Exercise prompt: Retype all of the data. Every line must match exactly.

Collected data entries:
*** Block opens ***

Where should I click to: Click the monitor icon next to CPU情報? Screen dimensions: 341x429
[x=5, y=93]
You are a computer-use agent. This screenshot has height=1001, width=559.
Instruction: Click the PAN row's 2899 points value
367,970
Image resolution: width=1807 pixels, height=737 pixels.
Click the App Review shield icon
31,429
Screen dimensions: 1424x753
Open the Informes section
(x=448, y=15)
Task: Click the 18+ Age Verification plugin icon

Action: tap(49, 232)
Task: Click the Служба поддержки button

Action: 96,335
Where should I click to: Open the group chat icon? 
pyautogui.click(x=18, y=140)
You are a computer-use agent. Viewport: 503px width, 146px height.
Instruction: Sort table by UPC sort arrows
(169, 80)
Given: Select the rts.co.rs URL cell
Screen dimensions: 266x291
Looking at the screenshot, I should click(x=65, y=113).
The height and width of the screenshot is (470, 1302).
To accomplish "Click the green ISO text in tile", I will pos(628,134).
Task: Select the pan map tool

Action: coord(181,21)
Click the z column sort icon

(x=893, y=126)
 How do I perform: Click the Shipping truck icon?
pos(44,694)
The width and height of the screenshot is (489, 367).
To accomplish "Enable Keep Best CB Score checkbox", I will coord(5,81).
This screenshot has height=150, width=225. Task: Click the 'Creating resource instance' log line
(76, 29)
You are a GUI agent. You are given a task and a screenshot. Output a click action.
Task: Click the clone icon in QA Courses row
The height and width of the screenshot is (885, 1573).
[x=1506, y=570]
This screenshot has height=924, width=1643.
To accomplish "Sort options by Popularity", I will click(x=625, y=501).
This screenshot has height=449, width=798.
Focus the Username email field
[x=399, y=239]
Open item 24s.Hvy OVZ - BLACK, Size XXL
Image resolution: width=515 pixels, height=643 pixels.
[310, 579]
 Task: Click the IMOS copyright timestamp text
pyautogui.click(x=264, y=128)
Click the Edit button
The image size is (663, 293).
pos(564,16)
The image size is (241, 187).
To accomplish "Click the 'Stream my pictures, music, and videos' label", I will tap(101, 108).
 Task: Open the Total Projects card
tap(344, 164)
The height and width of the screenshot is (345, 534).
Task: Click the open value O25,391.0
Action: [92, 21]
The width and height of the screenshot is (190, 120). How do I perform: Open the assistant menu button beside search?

*** Block closes ***

Output:
Where should I click to: Click the monitor icon next to CPU情報? Screen dimensions: 341x429
[x=5, y=93]
You are a computer-use agent. This screenshot has height=1001, width=559.
Instruction: Click the PAN row's 2899 points value
367,970
Image resolution: width=1807 pixels, height=737 pixels.
Click the App Review shield icon
31,429
Screen dimensions: 1424x753
Open the Informes section
(x=448, y=15)
Task: Click the 18+ Age Verification plugin icon

Action: tap(49, 232)
Task: Click the Служба поддержки button

Action: 96,335
Where should I click to: Open the group chat icon? 
pyautogui.click(x=18, y=140)
You are a computer-use agent. Viewport: 503px width, 146px height.
Instruction: Sort table by UPC sort arrows
(169, 80)
Given: Select the rts.co.rs URL cell
Screen dimensions: 266x291
Looking at the screenshot, I should click(x=65, y=113).
The height and width of the screenshot is (470, 1302).
To accomplish "Click the green ISO text in tile", I will pos(628,134).
Task: Select the pan map tool

Action: coord(181,21)
Click the z column sort icon

(x=893, y=126)
 How do I perform: Click the Shipping truck icon?
pos(44,694)
The width and height of the screenshot is (489, 367).
To accomplish "Enable Keep Best CB Score checkbox", I will coord(5,81).
This screenshot has height=150, width=225. Task: Click the 'Creating resource instance' log line
(76, 29)
You are a GUI agent. You are given a task and a screenshot. Output a click action.
Task: Click the clone icon in QA Courses row
The height and width of the screenshot is (885, 1573).
[x=1506, y=570]
This screenshot has height=924, width=1643.
To accomplish "Sort options by Popularity", I will click(x=625, y=501).
This screenshot has height=449, width=798.
Focus the Username email field
[x=399, y=239]
Open item 24s.Hvy OVZ - BLACK, Size XXL
Image resolution: width=515 pixels, height=643 pixels.
[310, 579]
 Task: Click the IMOS copyright timestamp text
pyautogui.click(x=264, y=128)
Click the Edit button
The image size is (663, 293).
pos(564,16)
The image size is (241, 187).
To accomplish "Click the 'Stream my pictures, music, and videos' label", I will tap(101, 108).
 Task: Open the Total Projects card
tap(344, 164)
The height and width of the screenshot is (345, 534).
Task: Click the open value O25,391.0
Action: [92, 21]
The width and height of the screenshot is (190, 120). How do I perform: Open the assistant menu button beside search?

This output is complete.